— Problem description —
In everything from the start of the listing down to the line containing "pyautogui.click(x=710, y=208)", change "street label" to "road label" and keep the rest unchanged. Leave the pictures out of your answer.
***** Records shown *****
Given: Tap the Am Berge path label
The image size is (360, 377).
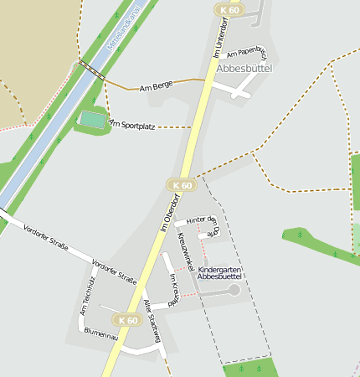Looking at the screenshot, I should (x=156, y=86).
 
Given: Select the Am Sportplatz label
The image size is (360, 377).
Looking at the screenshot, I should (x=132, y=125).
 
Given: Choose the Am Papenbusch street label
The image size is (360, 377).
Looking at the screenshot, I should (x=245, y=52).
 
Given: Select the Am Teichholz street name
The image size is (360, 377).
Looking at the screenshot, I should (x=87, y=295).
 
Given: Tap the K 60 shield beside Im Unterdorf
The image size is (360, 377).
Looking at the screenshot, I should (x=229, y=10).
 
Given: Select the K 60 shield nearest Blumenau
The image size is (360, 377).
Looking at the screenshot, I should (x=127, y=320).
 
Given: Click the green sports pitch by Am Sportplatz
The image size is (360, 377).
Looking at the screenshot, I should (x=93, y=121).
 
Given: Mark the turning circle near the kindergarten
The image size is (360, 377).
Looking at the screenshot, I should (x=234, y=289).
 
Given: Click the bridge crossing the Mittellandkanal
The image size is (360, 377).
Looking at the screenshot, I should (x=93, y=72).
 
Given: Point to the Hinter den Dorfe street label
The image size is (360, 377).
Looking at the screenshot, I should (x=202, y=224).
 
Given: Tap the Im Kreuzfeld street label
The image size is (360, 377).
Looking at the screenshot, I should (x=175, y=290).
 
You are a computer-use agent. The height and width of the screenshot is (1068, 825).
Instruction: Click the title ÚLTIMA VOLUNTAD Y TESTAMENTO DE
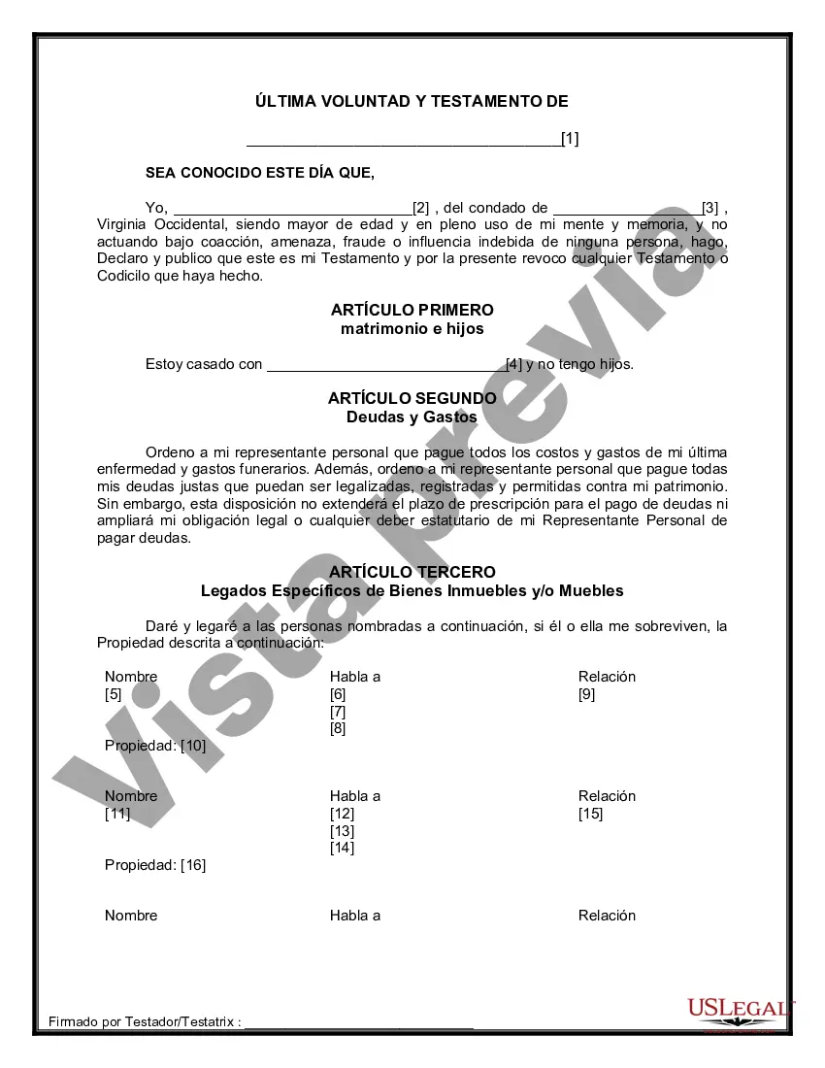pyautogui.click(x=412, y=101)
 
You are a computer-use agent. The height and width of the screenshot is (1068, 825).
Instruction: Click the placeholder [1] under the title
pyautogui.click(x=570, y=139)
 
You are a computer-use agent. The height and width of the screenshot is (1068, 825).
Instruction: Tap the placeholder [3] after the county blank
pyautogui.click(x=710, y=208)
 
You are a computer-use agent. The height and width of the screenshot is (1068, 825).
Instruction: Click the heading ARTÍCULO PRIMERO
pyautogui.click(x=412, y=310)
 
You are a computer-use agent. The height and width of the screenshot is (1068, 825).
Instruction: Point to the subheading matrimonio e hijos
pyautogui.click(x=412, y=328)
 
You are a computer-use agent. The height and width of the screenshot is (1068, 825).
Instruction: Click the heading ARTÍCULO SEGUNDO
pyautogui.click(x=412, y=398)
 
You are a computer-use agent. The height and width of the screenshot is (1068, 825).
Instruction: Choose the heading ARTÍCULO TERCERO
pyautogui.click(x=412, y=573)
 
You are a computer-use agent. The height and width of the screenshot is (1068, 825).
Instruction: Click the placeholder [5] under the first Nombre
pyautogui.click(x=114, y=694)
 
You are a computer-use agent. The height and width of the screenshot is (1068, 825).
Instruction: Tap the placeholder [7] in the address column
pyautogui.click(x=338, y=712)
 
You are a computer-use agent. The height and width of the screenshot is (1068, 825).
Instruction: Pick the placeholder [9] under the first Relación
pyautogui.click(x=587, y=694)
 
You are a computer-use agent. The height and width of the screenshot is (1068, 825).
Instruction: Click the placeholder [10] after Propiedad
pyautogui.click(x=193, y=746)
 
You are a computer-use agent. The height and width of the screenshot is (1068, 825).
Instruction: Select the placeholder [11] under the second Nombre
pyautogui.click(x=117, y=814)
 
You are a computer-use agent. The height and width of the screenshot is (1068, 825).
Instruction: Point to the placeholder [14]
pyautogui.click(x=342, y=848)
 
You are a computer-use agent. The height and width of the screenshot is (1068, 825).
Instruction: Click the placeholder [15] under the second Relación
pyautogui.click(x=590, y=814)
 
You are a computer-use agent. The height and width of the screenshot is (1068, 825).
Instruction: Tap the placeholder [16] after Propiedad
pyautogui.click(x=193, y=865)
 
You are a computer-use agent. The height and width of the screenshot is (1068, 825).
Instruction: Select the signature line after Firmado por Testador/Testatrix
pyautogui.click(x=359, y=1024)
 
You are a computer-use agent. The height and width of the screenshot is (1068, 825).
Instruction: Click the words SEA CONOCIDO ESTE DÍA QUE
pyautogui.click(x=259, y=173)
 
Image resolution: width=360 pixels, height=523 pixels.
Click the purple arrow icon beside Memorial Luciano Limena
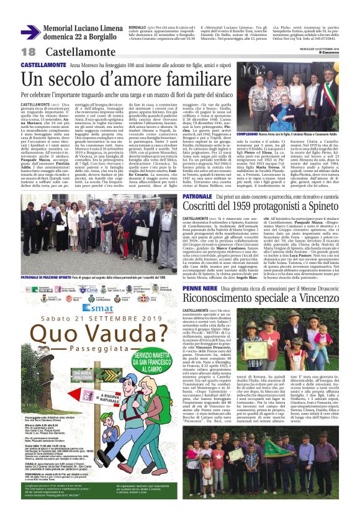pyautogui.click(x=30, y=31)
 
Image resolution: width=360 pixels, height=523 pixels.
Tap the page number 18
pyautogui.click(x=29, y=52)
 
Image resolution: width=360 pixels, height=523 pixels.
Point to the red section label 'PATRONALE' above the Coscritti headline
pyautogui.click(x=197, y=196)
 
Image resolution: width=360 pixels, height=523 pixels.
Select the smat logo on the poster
*****
— Completed exercise —
Given: Tap the Am Berge path label
The image size is (360, 377).
Looking at the screenshot, I should (x=156, y=86).
 
Given: Select the Am Sportplatz label
The image size is (360, 377).
Looking at the screenshot, I should (x=132, y=125).
 
Given: Choose the Am Papenbusch road label
The image size is (360, 377).
Looking at the screenshot, I should (x=245, y=52).
 
Given: Select the Am Teichholz street name
The image size is (360, 377).
Looking at the screenshot, I should (x=87, y=295).
 
Given: Tap the K 60 shield beside Im Unterdorf
The image size is (360, 377).
Looking at the screenshot, I should (x=229, y=10).
 
Given: Select the K 60 shield nearest Blumenau
The image size is (360, 377).
Looking at the screenshot, I should (x=127, y=320).
 
Given: Click the green sports pitch by Am Sportplatz
The image size is (360, 377).
Looking at the screenshot, I should (x=93, y=121).
 
Given: Mark the turning circle near the kindergarten
The image size is (360, 377).
Looking at the screenshot, I should (x=234, y=289).
 
Given: Click the bridge crossing the Mittellandkanal
The image size is (360, 377).
Looking at the screenshot, I should (x=93, y=72).
 
Given: Point to the Hinter den Dorfe road label
The image size is (360, 377).
Looking at the screenshot, I should (x=202, y=224).
 
Given: Tap the Im Kreuzfeld road label
The image size is (360, 377).
Looking at the screenshot, I should (x=175, y=290).
 
You are a computer-use agent. The height and width of the screenshot is (1068, 825).
Instruction: Click the title ÚLTIMA VOLUNTAD Y TESTAMENTO DE
pyautogui.click(x=412, y=101)
 
You are a computer-use agent. The height and width of the screenshot is (1068, 825).
Instruction: Click the placeholder [1] under the title
pyautogui.click(x=570, y=139)
 
You are a computer-use agent. The height and width of the screenshot is (1068, 825).
Instruction: Tap the placeholder [3] after the county blank
pyautogui.click(x=710, y=208)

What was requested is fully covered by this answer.